### DIRECTIVE
Copy the following data line for line, with no changes.

+ + + + +

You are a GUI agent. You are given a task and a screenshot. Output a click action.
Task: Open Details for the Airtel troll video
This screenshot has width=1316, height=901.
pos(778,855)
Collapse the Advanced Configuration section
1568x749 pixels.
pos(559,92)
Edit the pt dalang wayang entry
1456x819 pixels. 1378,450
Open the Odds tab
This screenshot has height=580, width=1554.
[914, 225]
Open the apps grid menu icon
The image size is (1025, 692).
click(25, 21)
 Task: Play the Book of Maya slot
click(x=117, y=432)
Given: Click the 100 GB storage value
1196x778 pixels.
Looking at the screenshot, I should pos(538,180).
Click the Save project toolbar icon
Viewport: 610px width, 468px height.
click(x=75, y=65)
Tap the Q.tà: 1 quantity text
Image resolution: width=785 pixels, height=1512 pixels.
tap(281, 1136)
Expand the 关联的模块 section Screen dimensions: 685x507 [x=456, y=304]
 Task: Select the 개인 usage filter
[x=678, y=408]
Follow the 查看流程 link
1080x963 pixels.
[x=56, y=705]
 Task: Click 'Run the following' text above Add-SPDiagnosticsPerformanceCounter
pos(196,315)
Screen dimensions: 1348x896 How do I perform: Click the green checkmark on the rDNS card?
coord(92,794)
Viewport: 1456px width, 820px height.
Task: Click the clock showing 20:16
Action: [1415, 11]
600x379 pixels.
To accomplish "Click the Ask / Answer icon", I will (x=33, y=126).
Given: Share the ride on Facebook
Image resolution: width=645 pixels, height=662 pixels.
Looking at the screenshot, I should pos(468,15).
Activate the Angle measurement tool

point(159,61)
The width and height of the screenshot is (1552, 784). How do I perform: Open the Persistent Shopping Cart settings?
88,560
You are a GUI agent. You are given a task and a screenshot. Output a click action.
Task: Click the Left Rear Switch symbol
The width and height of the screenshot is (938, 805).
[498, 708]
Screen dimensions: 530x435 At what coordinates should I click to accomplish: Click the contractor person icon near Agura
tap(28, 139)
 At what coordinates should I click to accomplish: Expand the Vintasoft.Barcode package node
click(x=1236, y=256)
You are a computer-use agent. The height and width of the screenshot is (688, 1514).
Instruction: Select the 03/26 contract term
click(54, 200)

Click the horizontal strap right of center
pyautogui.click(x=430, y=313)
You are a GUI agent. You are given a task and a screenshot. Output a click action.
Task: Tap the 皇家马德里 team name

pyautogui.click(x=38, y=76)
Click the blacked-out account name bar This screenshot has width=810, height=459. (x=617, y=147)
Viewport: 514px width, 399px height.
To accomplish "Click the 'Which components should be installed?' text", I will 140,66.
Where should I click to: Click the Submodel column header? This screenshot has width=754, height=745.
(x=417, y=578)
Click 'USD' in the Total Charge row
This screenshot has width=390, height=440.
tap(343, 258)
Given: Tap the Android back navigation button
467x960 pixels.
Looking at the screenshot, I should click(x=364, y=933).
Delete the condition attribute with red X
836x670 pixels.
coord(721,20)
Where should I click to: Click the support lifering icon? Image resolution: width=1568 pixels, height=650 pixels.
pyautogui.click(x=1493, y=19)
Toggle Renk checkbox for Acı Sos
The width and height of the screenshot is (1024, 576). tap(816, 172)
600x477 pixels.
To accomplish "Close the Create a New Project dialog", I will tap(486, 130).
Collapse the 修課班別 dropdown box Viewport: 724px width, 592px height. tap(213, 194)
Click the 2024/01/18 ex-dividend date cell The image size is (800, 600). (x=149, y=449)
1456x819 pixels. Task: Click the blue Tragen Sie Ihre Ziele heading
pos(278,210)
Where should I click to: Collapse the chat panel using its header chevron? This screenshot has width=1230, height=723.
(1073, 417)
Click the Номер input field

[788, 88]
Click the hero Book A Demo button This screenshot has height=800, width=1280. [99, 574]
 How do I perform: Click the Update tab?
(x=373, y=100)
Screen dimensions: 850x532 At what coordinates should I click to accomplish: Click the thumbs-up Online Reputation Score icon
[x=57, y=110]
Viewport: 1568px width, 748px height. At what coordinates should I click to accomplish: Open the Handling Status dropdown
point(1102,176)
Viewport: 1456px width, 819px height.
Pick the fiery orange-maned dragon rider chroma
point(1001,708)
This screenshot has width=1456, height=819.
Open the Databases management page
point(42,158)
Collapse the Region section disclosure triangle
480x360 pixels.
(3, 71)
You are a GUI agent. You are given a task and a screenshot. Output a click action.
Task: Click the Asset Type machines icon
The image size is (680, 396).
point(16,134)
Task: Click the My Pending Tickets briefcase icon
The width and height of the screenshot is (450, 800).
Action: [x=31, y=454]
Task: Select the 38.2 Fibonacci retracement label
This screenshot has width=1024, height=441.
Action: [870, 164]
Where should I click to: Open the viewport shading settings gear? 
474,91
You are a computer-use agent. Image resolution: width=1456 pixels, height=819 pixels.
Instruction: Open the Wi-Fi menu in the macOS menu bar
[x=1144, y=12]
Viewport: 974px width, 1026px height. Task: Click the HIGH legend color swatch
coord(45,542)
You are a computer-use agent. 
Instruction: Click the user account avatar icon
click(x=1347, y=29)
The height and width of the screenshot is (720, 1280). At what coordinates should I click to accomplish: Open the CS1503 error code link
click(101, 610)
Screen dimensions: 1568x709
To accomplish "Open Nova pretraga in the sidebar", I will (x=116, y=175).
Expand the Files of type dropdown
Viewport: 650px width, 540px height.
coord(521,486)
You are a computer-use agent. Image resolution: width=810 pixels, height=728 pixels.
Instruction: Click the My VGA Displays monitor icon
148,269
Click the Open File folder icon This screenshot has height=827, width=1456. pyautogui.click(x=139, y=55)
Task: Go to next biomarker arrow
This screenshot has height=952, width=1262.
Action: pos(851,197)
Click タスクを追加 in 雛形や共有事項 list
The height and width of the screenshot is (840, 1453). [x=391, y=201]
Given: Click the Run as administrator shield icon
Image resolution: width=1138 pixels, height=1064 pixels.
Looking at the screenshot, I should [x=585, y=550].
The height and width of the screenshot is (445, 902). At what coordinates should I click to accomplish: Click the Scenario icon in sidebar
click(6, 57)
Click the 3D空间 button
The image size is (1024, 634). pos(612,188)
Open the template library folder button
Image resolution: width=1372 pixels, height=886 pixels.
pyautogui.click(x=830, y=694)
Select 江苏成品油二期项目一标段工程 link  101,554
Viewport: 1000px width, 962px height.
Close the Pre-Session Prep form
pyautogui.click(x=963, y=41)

+ + + + +

### ANSWER BELOW
You are a GUI agent. You are given a task and a screenshot. Output a click action.
Task: Open Details for the Airtel troll video
This screenshot has width=1316, height=901.
pos(778,855)
Collapse the Advanced Configuration section
1568x749 pixels.
pos(559,92)
Edit the pt dalang wayang entry
1456x819 pixels. 1378,450
Open the Odds tab
This screenshot has height=580, width=1554.
[914, 225]
Open the apps grid menu icon
The image size is (1025, 692).
click(25, 21)
 Task: Play the Book of Maya slot
click(x=117, y=432)
Given: Click the 100 GB storage value
1196x778 pixels.
Looking at the screenshot, I should pos(538,180).
Click the Save project toolbar icon
Viewport: 610px width, 468px height.
click(x=75, y=65)
Tap the Q.tà: 1 quantity text
Image resolution: width=785 pixels, height=1512 pixels.
tap(281, 1136)
Expand the 关联的模块 section Screen dimensions: 685x507 [x=456, y=304]
 Task: Select the 개인 usage filter
[x=678, y=408]
Follow the 查看流程 link
1080x963 pixels.
[x=56, y=705]
 Task: Click 'Run the following' text above Add-SPDiagnosticsPerformanceCounter
pos(196,315)
Screen dimensions: 1348x896 How do I perform: Click the green checkmark on the rDNS card?
coord(92,794)
Viewport: 1456px width, 820px height.
Task: Click the clock showing 20:16
Action: [1415, 11]
600x379 pixels.
To accomplish "Click the Ask / Answer icon", I will (x=33, y=126).
Given: Share the ride on Facebook
Image resolution: width=645 pixels, height=662 pixels.
Looking at the screenshot, I should pos(468,15).
Activate the Angle measurement tool

point(159,61)
The width and height of the screenshot is (1552, 784). How do I perform: Open the Persistent Shopping Cart settings?
88,560
You are a GUI agent. You are given a task and a screenshot. Output a click action.
Task: Click the Left Rear Switch symbol
The width and height of the screenshot is (938, 805).
[498, 708]
Screen dimensions: 530x435 At what coordinates should I click to accomplish: Click the contractor person icon near Agura
tap(28, 139)
 At what coordinates should I click to accomplish: Expand the Vintasoft.Barcode package node
click(x=1236, y=256)
You are a computer-use agent. The height and width of the screenshot is (688, 1514).
Instruction: Select the 03/26 contract term
click(54, 200)

Click the horizontal strap right of center
pyautogui.click(x=430, y=313)
You are a GUI agent. You are given a task and a screenshot. Output a click action.
Task: Tap the 皇家马德里 team name

pyautogui.click(x=38, y=76)
Click the blacked-out account name bar This screenshot has width=810, height=459. (x=617, y=147)
Viewport: 514px width, 399px height.
To accomplish "Click the 'Which components should be installed?' text", I will 140,66.
Where should I click to: Click the Submodel column header? This screenshot has width=754, height=745.
(x=417, y=578)
Click 'USD' in the Total Charge row
This screenshot has width=390, height=440.
tap(343, 258)
Given: Tap the Android back navigation button
467x960 pixels.
Looking at the screenshot, I should click(x=364, y=933).
Delete the condition attribute with red X
836x670 pixels.
coord(721,20)
Where should I click to: Click the support lifering icon? Image resolution: width=1568 pixels, height=650 pixels.
pyautogui.click(x=1493, y=19)
Toggle Renk checkbox for Acı Sos
The width and height of the screenshot is (1024, 576). tap(816, 172)
600x477 pixels.
To accomplish "Close the Create a New Project dialog", I will tap(486, 130).
Collapse the 修課班別 dropdown box Viewport: 724px width, 592px height. tap(213, 194)
Click the 2024/01/18 ex-dividend date cell The image size is (800, 600). (x=149, y=449)
1456x819 pixels. Task: Click the blue Tragen Sie Ihre Ziele heading
pos(278,210)
Where should I click to: Collapse the chat panel using its header chevron? This screenshot has width=1230, height=723.
(1073, 417)
Click the Номер input field

[788, 88]
Click the hero Book A Demo button This screenshot has height=800, width=1280. [99, 574]
 How do I perform: Click the Update tab?
(x=373, y=100)
Screen dimensions: 850x532 At what coordinates should I click to accomplish: Click the thumbs-up Online Reputation Score icon
[x=57, y=110]
Viewport: 1568px width, 748px height. At what coordinates should I click to accomplish: Open the Handling Status dropdown
point(1102,176)
Viewport: 1456px width, 819px height.
Pick the fiery orange-maned dragon rider chroma
point(1001,708)
This screenshot has width=1456, height=819.
Open the Databases management page
point(42,158)
Collapse the Region section disclosure triangle
480x360 pixels.
(3, 71)
You are a GUI agent. You are given a task and a screenshot. Output a click action.
Task: Click the Asset Type machines icon
The image size is (680, 396).
point(16,134)
Task: Click the My Pending Tickets briefcase icon
The width and height of the screenshot is (450, 800).
Action: [x=31, y=454]
Task: Select the 38.2 Fibonacci retracement label
This screenshot has width=1024, height=441.
Action: [870, 164]
Where should I click to: Open the viewport shading settings gear? 
474,91
You are a computer-use agent. Image resolution: width=1456 pixels, height=819 pixels.
Instruction: Open the Wi-Fi menu in the macOS menu bar
[x=1144, y=12]
Viewport: 974px width, 1026px height. Task: Click the HIGH legend color swatch
coord(45,542)
You are a computer-use agent. 
Instruction: Click the user account avatar icon
click(x=1347, y=29)
The height and width of the screenshot is (720, 1280). At what coordinates should I click to accomplish: Open the CS1503 error code link
click(101, 610)
Screen dimensions: 1568x709
To accomplish "Open Nova pretraga in the sidebar", I will (x=116, y=175).
Expand the Files of type dropdown
Viewport: 650px width, 540px height.
coord(521,486)
You are a computer-use agent. Image resolution: width=810 pixels, height=728 pixels.
Instruction: Click the My VGA Displays monitor icon
148,269
Click the Open File folder icon This screenshot has height=827, width=1456. pyautogui.click(x=139, y=55)
Task: Go to next biomarker arrow
This screenshot has height=952, width=1262.
Action: pos(851,197)
Click タスクを追加 in 雛形や共有事項 list
The height and width of the screenshot is (840, 1453). [x=391, y=201]
Given: Click the Run as administrator shield icon
Image resolution: width=1138 pixels, height=1064 pixels.
Looking at the screenshot, I should [x=585, y=550].
The height and width of the screenshot is (445, 902). At what coordinates should I click to accomplish: Click the Scenario icon in sidebar
click(6, 57)
Click the 3D空间 button
The image size is (1024, 634). pos(612,188)
Open the template library folder button
Image resolution: width=1372 pixels, height=886 pixels.
pyautogui.click(x=830, y=694)
Select 江苏成品油二期项目一标段工程 link  101,554
Viewport: 1000px width, 962px height.
Close the Pre-Session Prep form
pyautogui.click(x=963, y=41)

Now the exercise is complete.